* **TASK**: Leave out the images and set down the records below exactly.

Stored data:
Start of Block
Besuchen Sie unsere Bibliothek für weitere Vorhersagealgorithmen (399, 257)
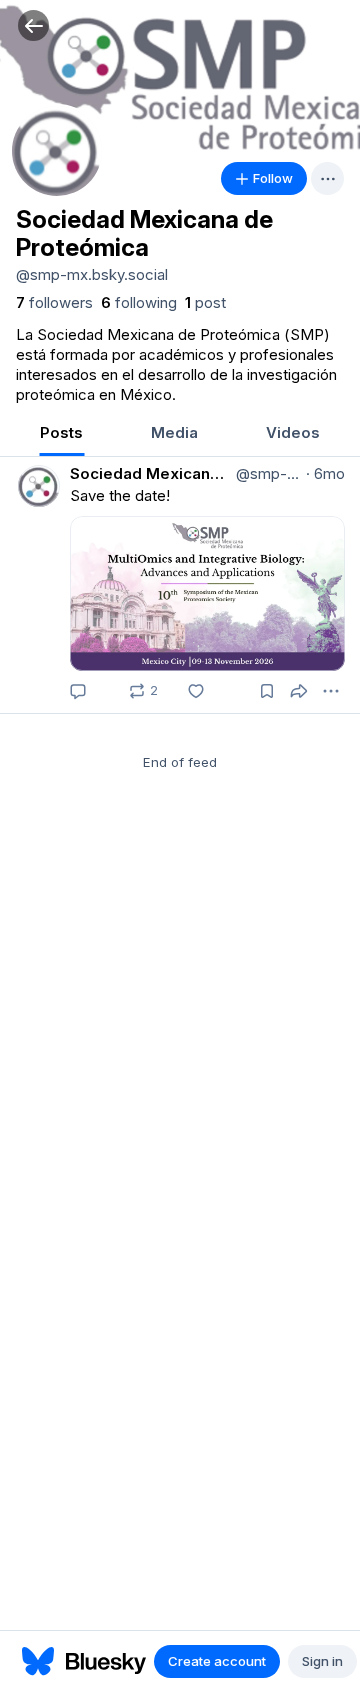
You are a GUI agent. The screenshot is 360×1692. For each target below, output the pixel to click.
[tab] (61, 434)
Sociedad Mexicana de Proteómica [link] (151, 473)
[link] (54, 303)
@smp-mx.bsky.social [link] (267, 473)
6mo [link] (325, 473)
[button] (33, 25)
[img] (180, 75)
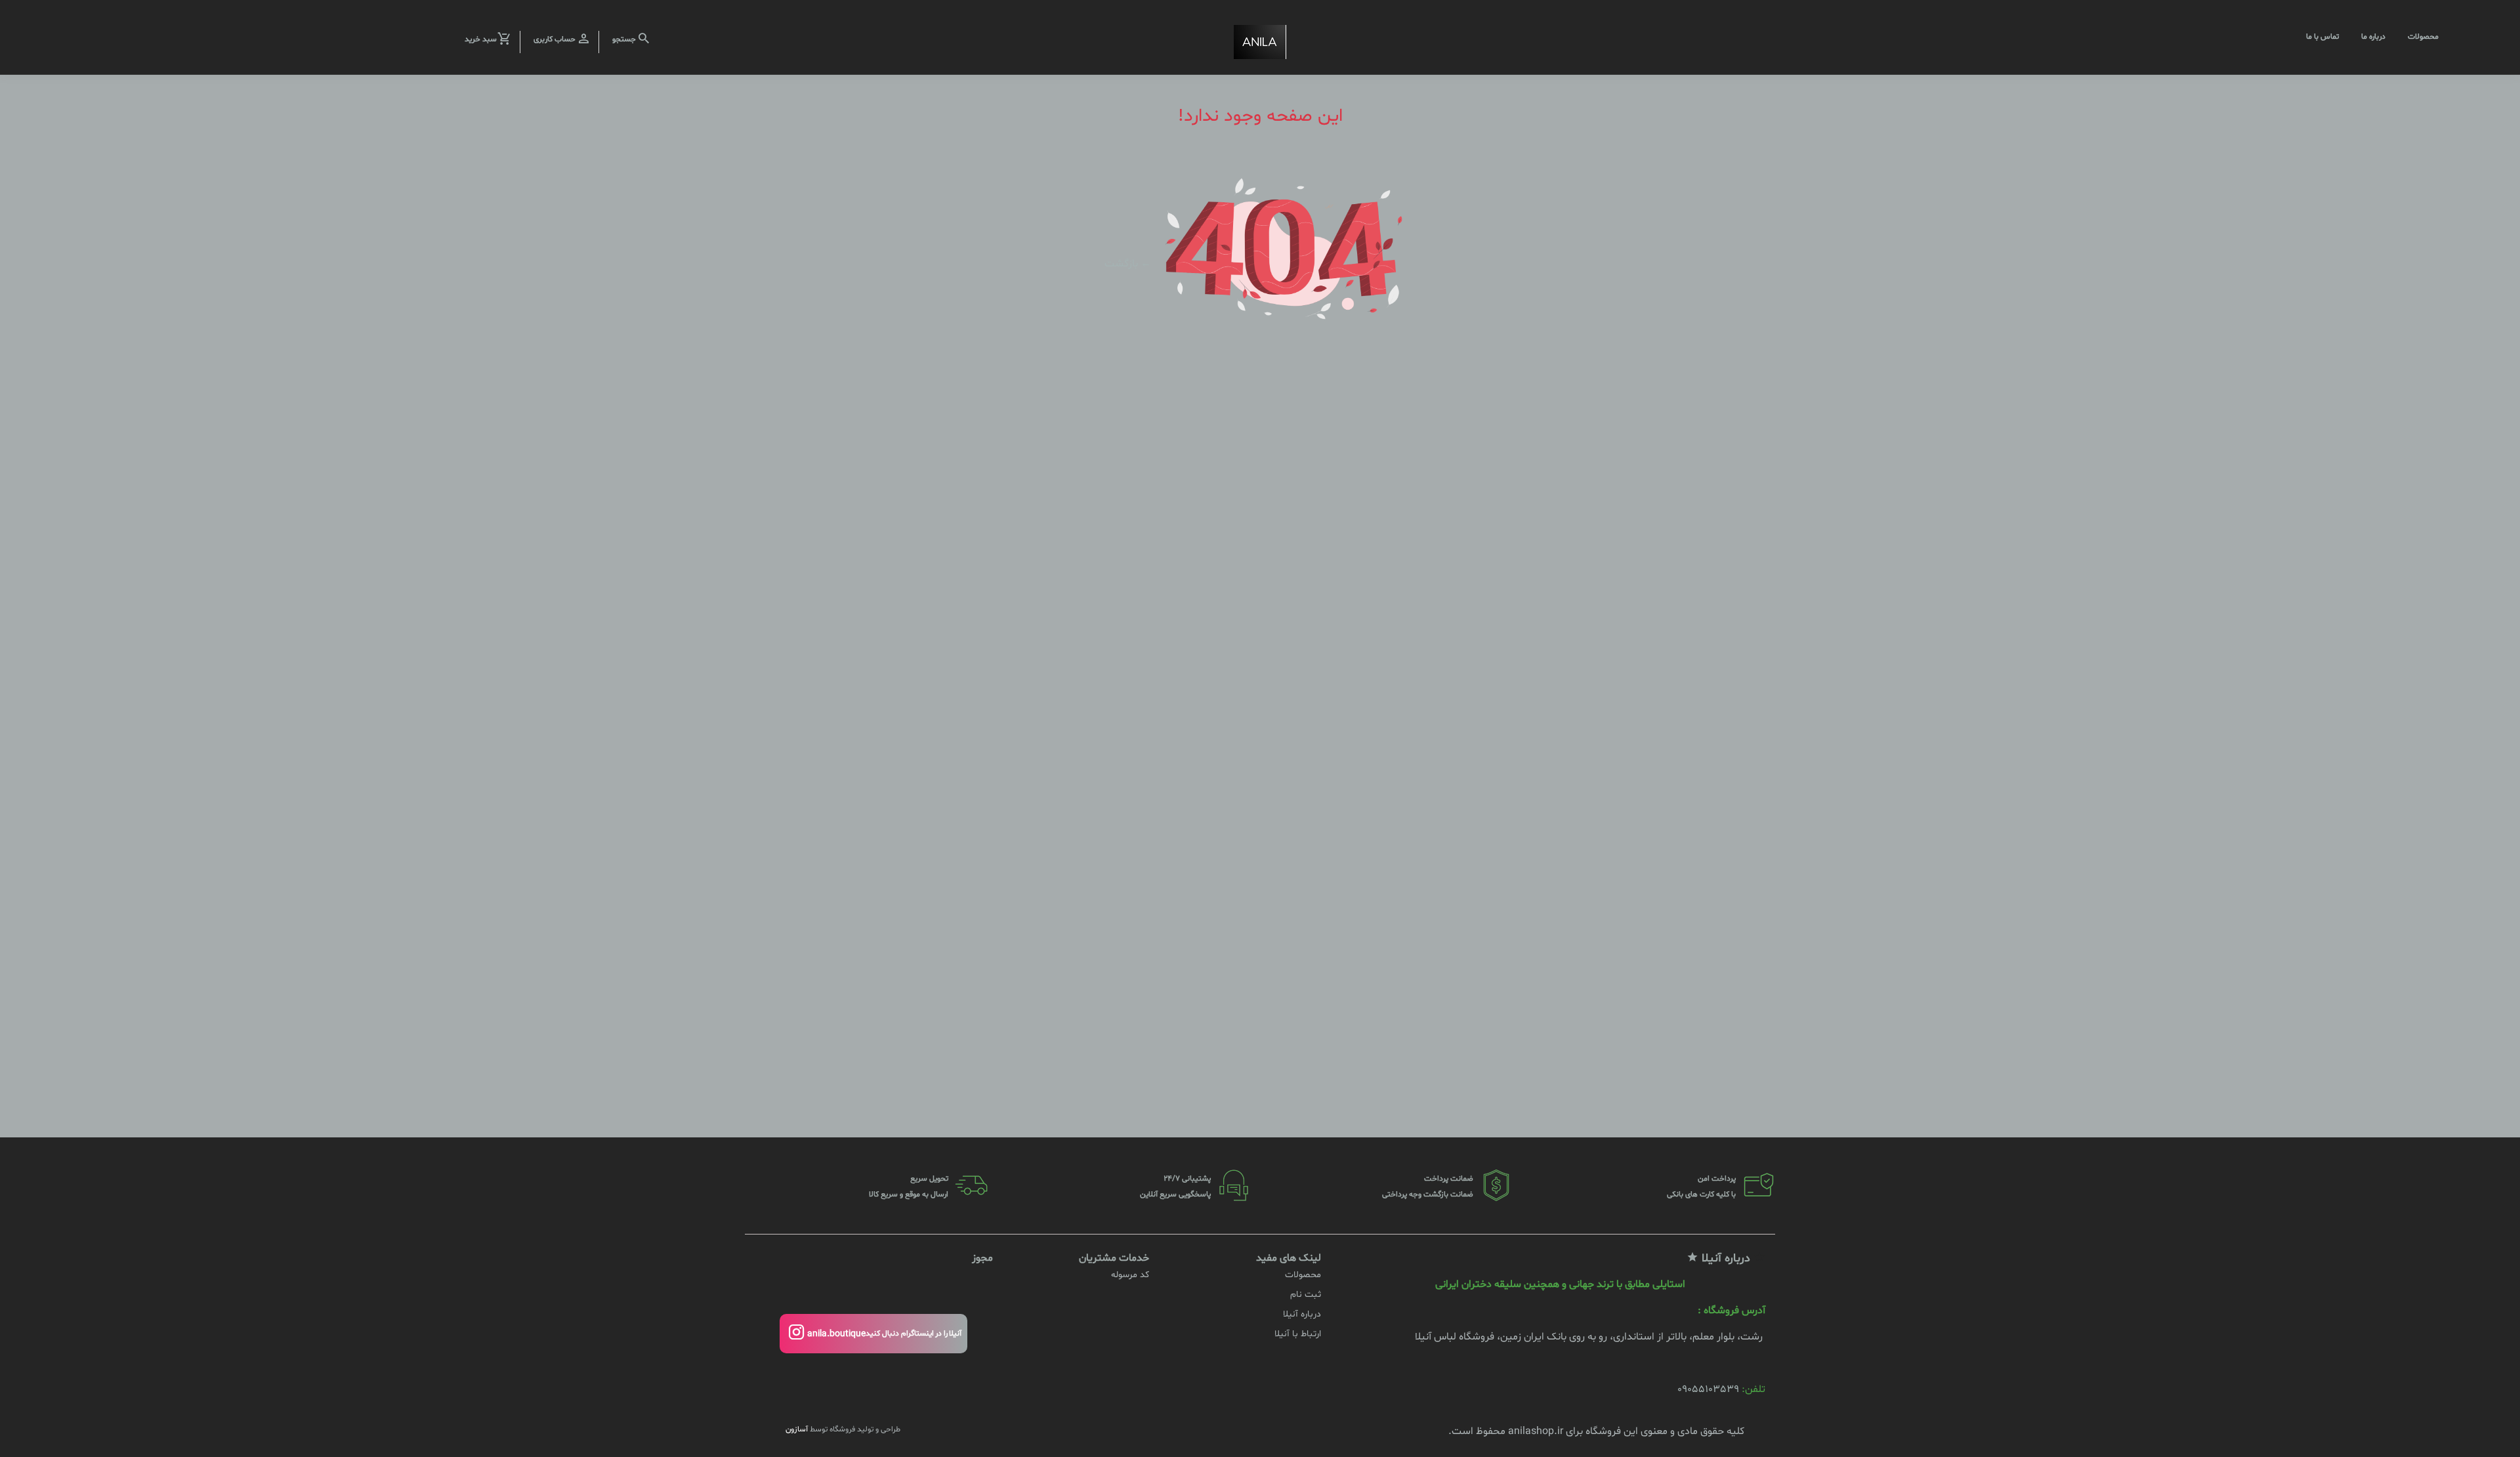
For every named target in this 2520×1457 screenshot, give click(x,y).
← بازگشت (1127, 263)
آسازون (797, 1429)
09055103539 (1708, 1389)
End of Block
* **ANSWER TO THE PROBLEM**:
Besuchen Sie unsere Bibliothek für weitere Vorhersagealgorithmen (399, 257)
You are a GUI agent. The screenshot is 360×1692. For each target below, output the pixel to click.
[tab] (61, 434)
Sociedad Mexicana de Proteómica [link] (151, 473)
[link] (54, 303)
@smp-mx.bsky.social [link] (267, 473)
6mo [link] (325, 473)
[button] (33, 25)
[img] (180, 75)
For every named target in this 2520×1457 screenshot, give click(x,y).
← بازگشت (1127, 263)
آسازون (797, 1429)
09055103539 (1708, 1389)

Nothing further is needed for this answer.